◆ What the exercise asks ◆
Output exactly the lines of the listing below that run from the line with "Image resolution: width=868" through the line with "the xguru account". No pictures.

◆ Supplied information ◆
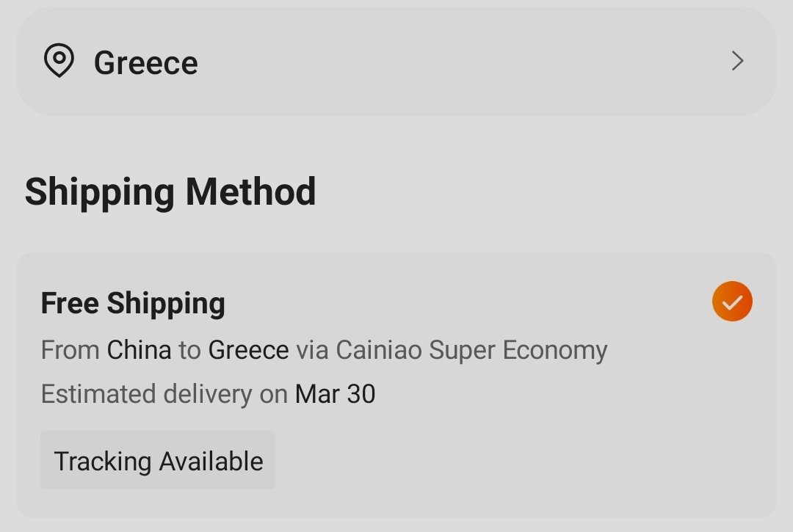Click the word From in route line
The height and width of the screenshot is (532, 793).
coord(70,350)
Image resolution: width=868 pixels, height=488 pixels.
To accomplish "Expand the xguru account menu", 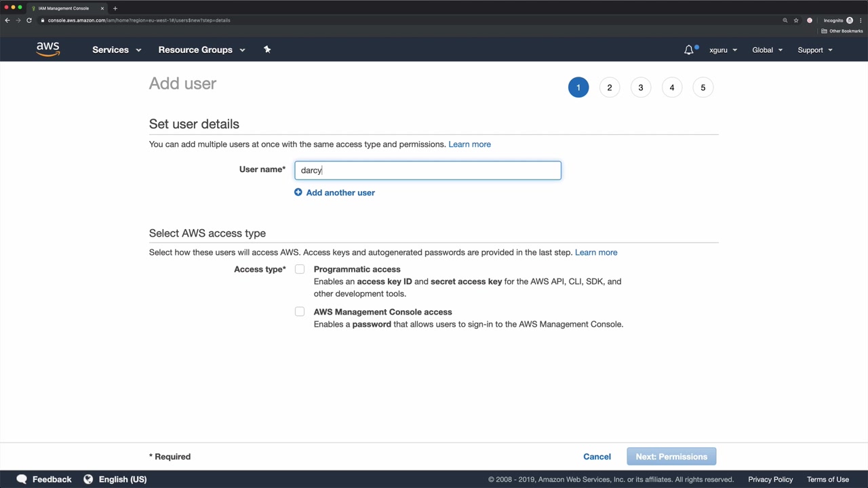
--
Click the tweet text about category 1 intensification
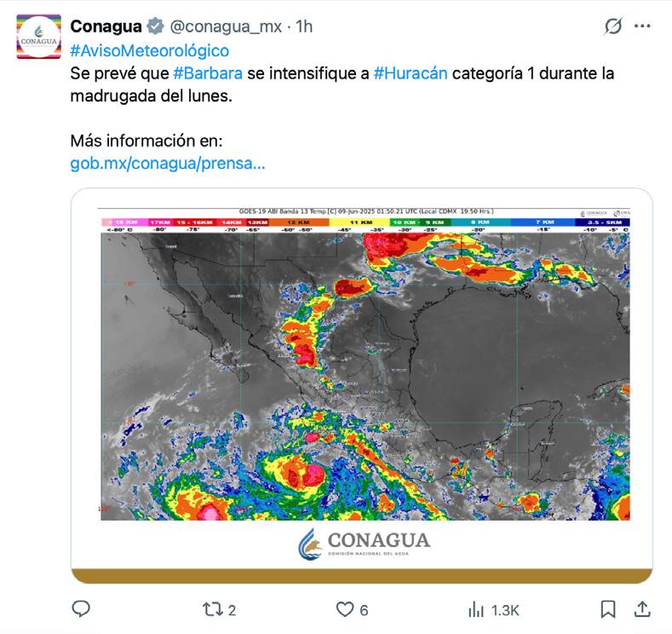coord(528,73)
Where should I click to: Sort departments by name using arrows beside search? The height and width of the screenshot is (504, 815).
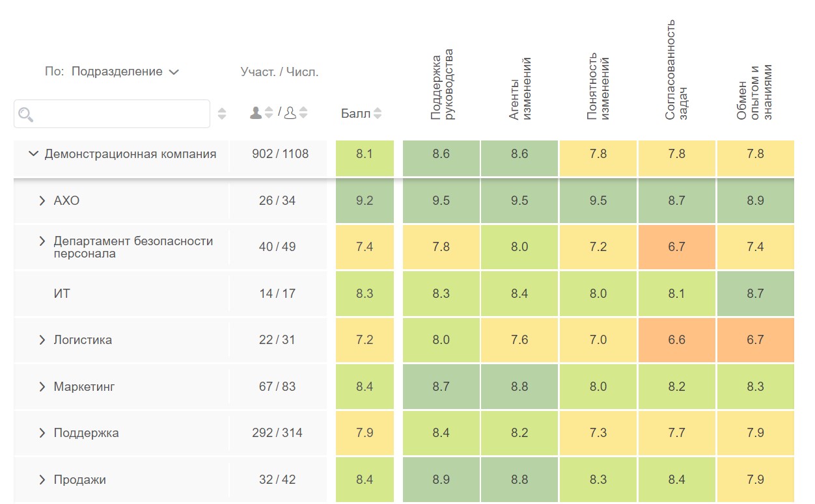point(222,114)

◆ Your solution ◆
Image resolution: width=868 pixels, height=488 pixels.
To accomplish "Expand the xguru account menu", 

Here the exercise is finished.